El jueves sacudió la región de Ayacucho, en el sur de Perú, dejando tres personas con heridas leves y decenas de edificios dañados. El epicentro se localizó en la provincia de Parinacochas, a unos 800 kilómetros de Lima.
El terremoto se produjo a la 13 p.m. hora local (18 p.m. GMT) del jueves 21 de agosto, a una profundidad aproximada de 99 kilómetros, según el Servicio Geológico de Estados Unidos (USGS), que le asignó una magnitud de 6,7. Sin embargo, el Instituto Geofísico del Perú reportó una magnitud mayor, de 7,2, con una profundidad estimada de 108 kilómetros. Se registró una réplica de magnitud 4,2 a las 16:30 p.m. hora local.
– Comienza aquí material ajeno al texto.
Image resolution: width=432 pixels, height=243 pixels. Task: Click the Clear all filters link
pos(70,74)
El epicentro se localizó en la provincia de Parinacochas, en el departamento de Ayacucho. La localidad más cercana, Coracora, tiene una población aproximada de 10.000 habitantes. Las imágenes difundidas por los medios locales muestran rocas que se desprendieron de las colinas circundantes como consecuencia de los temblores.
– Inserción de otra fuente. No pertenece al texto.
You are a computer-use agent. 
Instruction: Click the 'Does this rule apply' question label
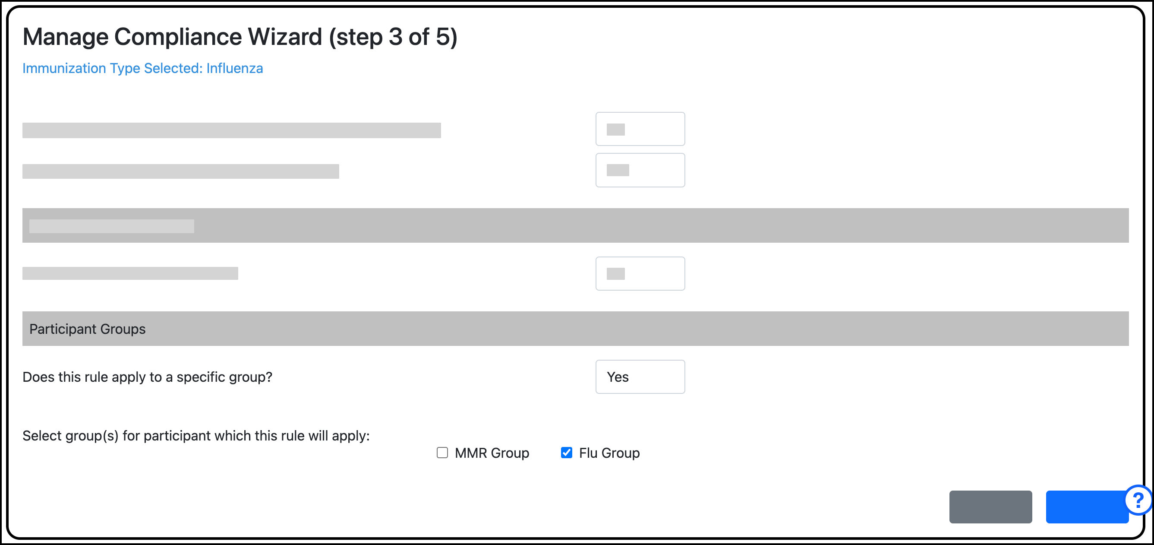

El informe preliminar indica tres heridos leves. En su intervención ante el Congreso, el ministro de Defensa, Rafael Belaunde, declaró que 22 edificios residenciales, seis escuelas y 12 centros médicos habían sufrido daños, y que los equipos de gestión de desastres continuaban realizando evaluaciones sobre el terreno.
El alcalde de Coracora, Yony Odon, entrevistado por TV Perú, declaró que "la población reaccionó, salió a la calle y se refugió", expresando su esperanza de que no hubiera más víctimas. El Instituto Nacional de Defensa Civil informó en X que el sismo "se sintió con intensidad moderada a fuerte en varios departamentos", incluyendo Cusco, Arequipa, Ica y Apurímac. Periodistas de AFP también reportaron leves temblores en Lima.
Este nuevo temblor se produce en un contexto regional marcado por una intensa actividad sísmica: terremotos de magnitud superior a 7 sacudieron Venezuela en junio y Colombia en agosto, causando miles de muertes.